** Opening Excerpted data block **
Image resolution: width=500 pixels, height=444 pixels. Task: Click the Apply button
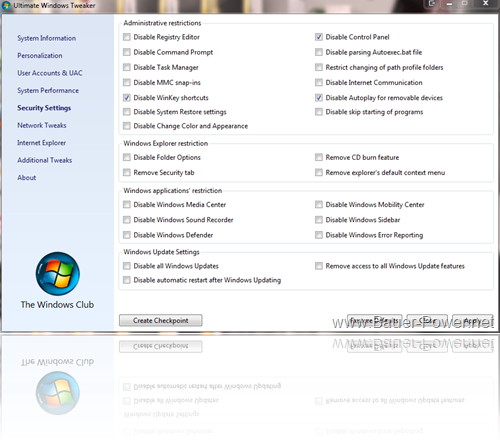[472, 320]
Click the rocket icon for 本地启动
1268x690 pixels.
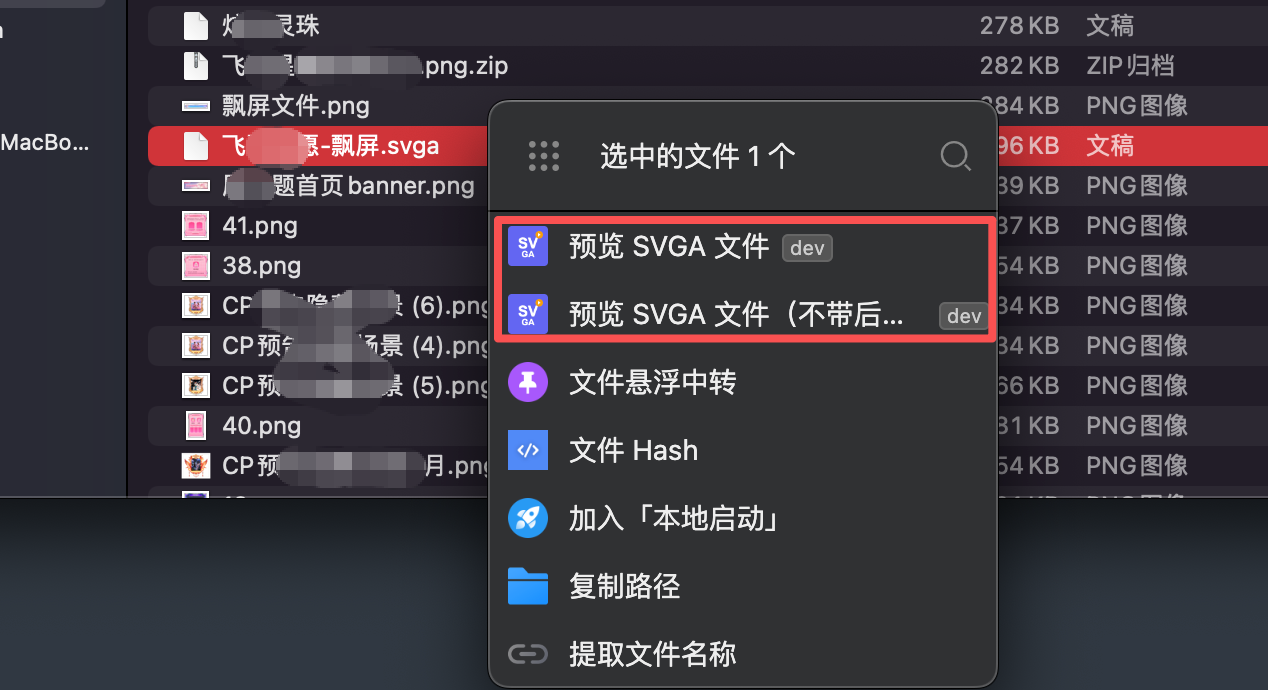527,518
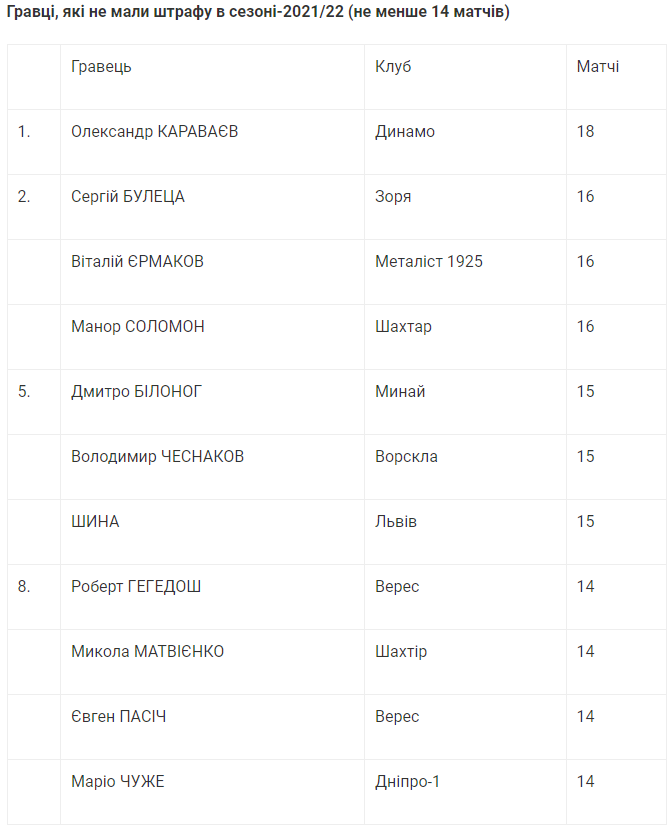Click the ШИНА player entry
The height and width of the screenshot is (831, 671).
coord(95,522)
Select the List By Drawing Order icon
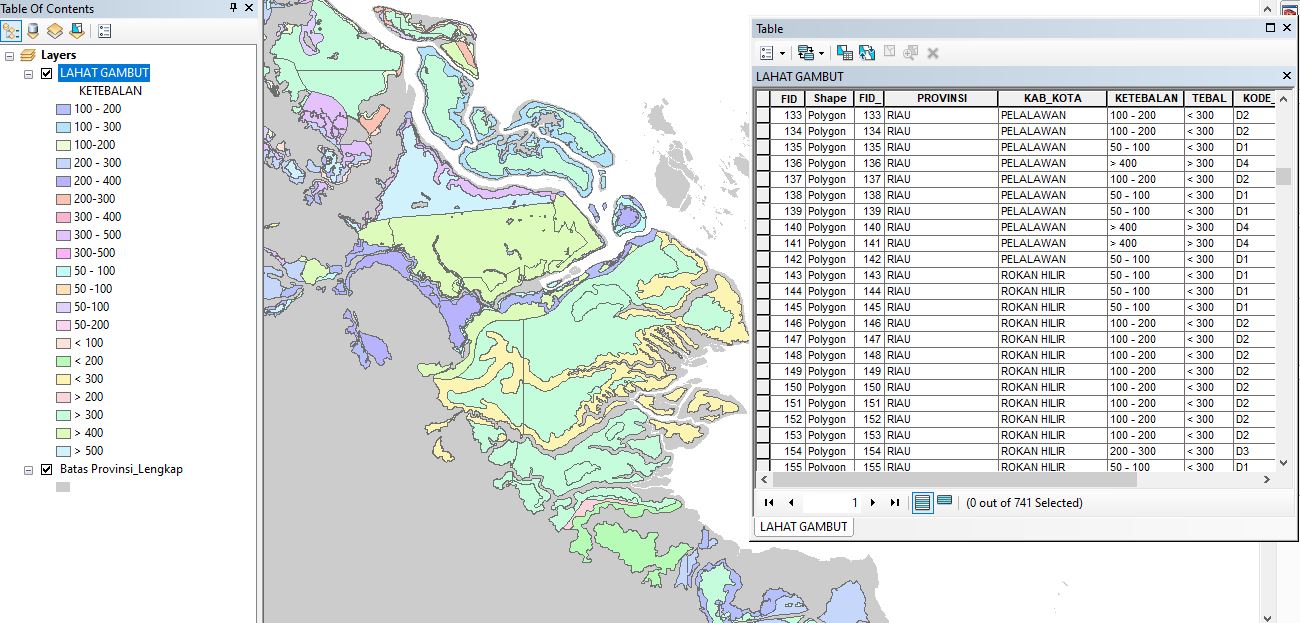This screenshot has width=1300, height=623. click(x=10, y=30)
** Closing Excerpted data block **
= What the task asks =
The expected output is the complete listing, word for word, without any picture.

= Response to this task =
Image resolution: width=500 pixels, height=444 pixels. Task: Click the Apply button
[472, 320]
Click the rocket icon for 本地启动
1268x690 pixels.
527,518
Click the ШИНА player entry
The height and width of the screenshot is (831, 671).
coord(95,522)
Select the List By Drawing Order icon
This screenshot has width=1300, height=623. click(x=10, y=30)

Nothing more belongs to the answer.